[Quellenauszug]
Der offene Zugang soll das Gemüt ermuntern ohne oberflächlich zu wirken. Die kunstvolle Ausgestaltung ermöglicht eine unkomplizierte Herangehensweise. Kuratorin der Ausstellung Petra Maisak, die auf dem Foto gerade das "Romantische ABC der Arabeske" in einer Ausgabe des Freien Deutschen Hochstift in der Hand hält, in welchem didaktisch Bilder, Schlagworte und Texte dem Publikum näher gebracht werden. Das Heft ist auch für den Schulunterricht geeignet. Aus didaktischen Gründen fehlen die Seitenangaben, um nicht den Anschein des rationellen zu erwecken. Am Schluß des Heftes wurden drei lose Bildbögen eingelegt. Einer dieser Bögen enthält Goethes Gedicht "Der Zauberlehrling". Diese Aufmachung steht im Gegensatz zu dem intellektuell sehr anspruchsvollen Katalog "Verwandlung der Welt. Die romantische Arabeske" mit 432 Seiten Umfang im Format, 25 x 30,2 cm, aus dem Michael Imhof Verlag, der anlässlich der Ausstellung erschienen ist.

 

Die Ausstellung im Goethemuseum leitet die Arabeske ausschließlich aus dem romantischen Zusammenhang her. Nach Definition Clemens Brentanos kennt sie keine Figuren mit dramatischem Geschehen, zeigt aber Handlungsabläufe, die vielleicht an dramatischen Orten stattgefunden haben.

[Aufgabe 1]
Wie viele Seiten umfasst laut dem Quellenauszug der Katalog „Verwandlung der Welt. Die romantische Arabeske“?

[Vorliegende Angaben]
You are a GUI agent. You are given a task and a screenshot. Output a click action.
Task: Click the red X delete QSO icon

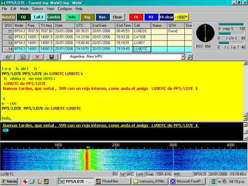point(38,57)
---
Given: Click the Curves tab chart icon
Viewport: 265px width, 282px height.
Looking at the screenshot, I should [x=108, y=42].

[Aufgabe 2]
Verschiebe in den Zeilen der vorliegenden Angaben, von der Zeile mit „You are a GUI“ bis einschließlich der Zeile mit „point(38,57)“, jede Zahl in den Koordinaten der Antworten um 135. Gib nur diese Zeilen samt den Anweisungen erneut aus und lass die Bilder weg.

[Ergebnis 1]
Der Katalog umfasst 432 Seiten.

[Ergebnis 2]
You are a GUI agent. You are given a task and a screenshot. Output a click action.
Task: Click the red X delete QSO icon

point(173,192)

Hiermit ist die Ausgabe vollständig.